Towards Automatic Comparison of Data Privacy Documents: A Preliminary Experiment on GDPR-like Laws
This work addresses the time-consuming and language-dependent task for legal experts in evaluating data privacy regulations, though it is incremental as it applies existing NLP methods to a new domain.
The paper tackles the problem of manually comparing GDPR-like data privacy laws across countries by proposing a simple NLP approach that extracts structured information and measures document similarity, achieving the best performance with a BERT model and cosine similarity.

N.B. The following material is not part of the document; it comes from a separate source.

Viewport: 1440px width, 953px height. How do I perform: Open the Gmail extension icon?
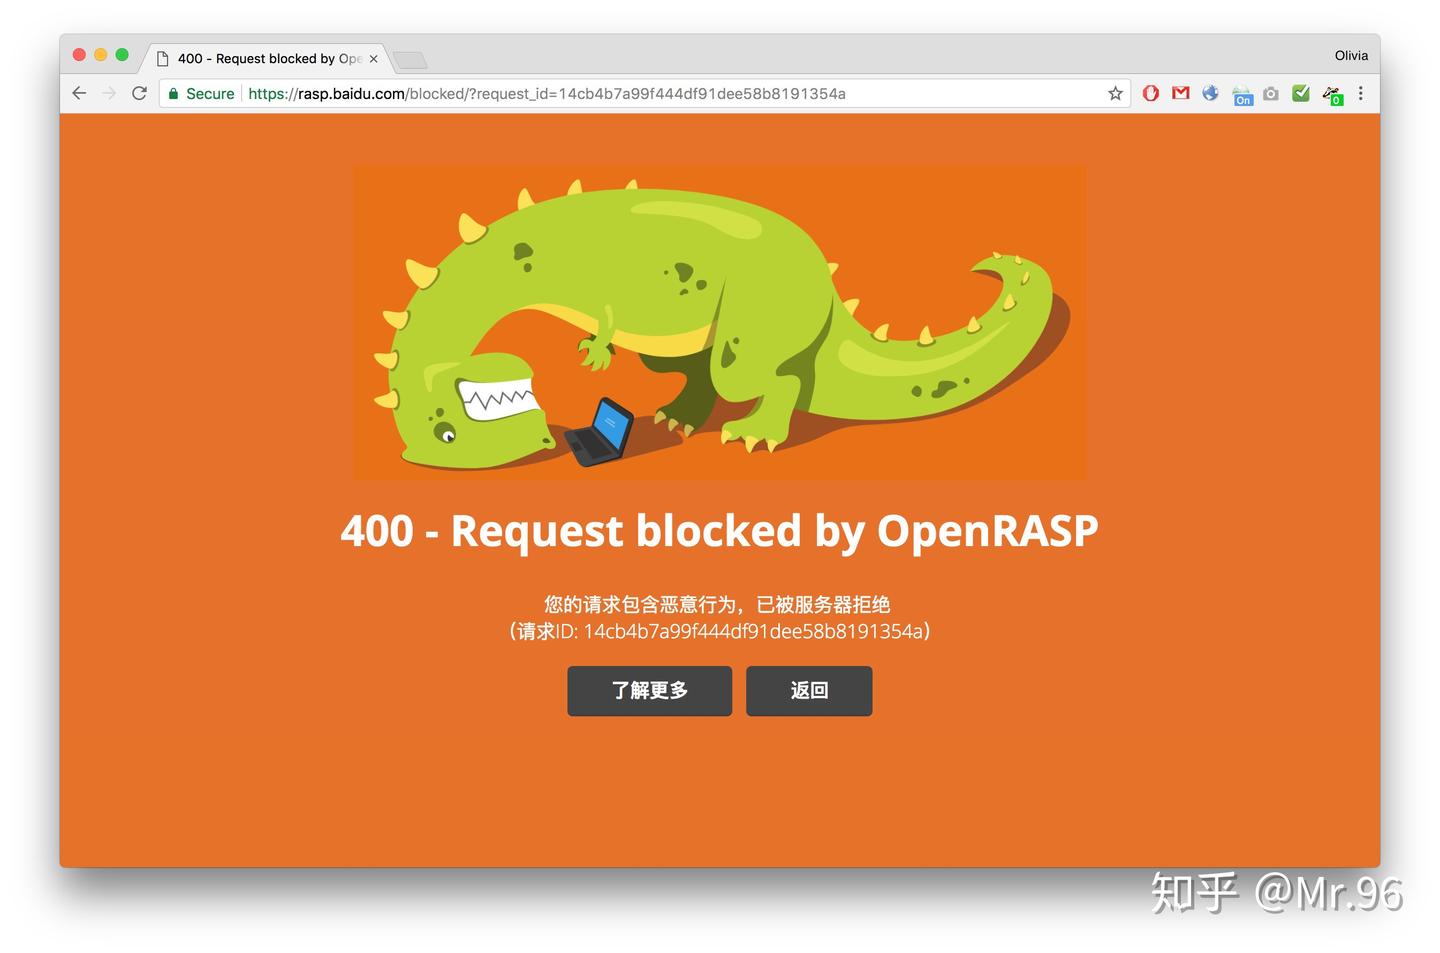point(1181,93)
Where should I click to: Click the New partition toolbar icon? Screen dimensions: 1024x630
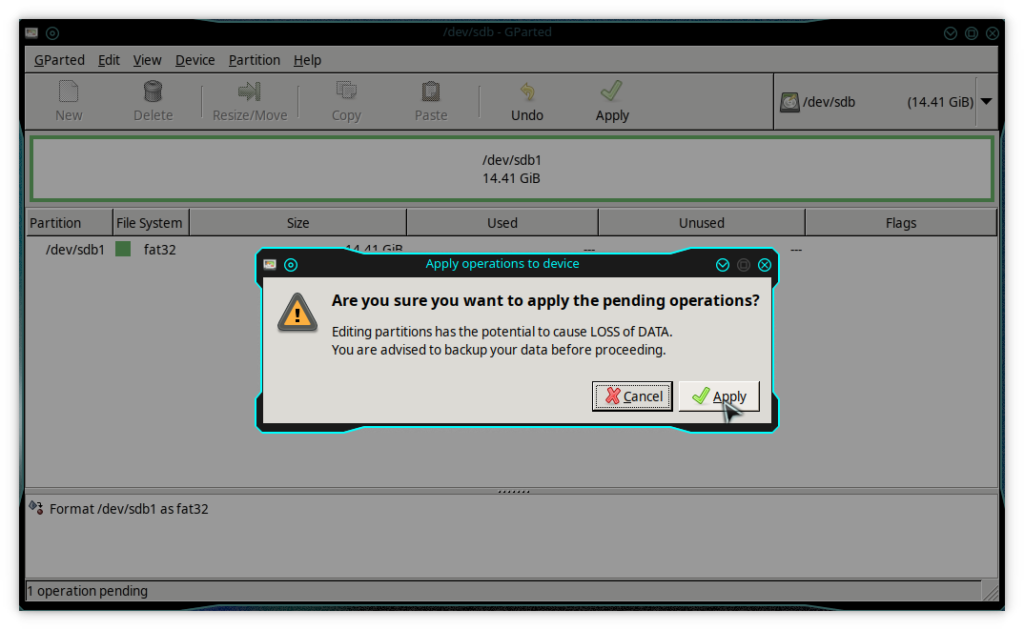68,101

General Data Protection Regulation (GDPR) becomes a standard law for data protection in many countries. Currently, twelve countries adopt the regulation and establish their GDPR-like regulation. However, to evaluate the differences and similarities of these GDPR-like regulations is time-consuming and needs a lot of manual effort from legal experts. Moreover, GDPR-like regulations from different countries are written in their languages leading to a more difficult task since legal experts who know both languages are essential. In this paper, we investigate a simple natural language processing (NLP) approach to tackle the problem. We first extract chunks of information from GDPR-like documents and form structured data from natural language. Next, we use NLP methods to compare documents to measure their similarity. Finally, we manually label a small set of data to evaluate our approach. The empirical result shows that the BERT model with cosine similarity outperforms other baselines. Our data and code are publicly available.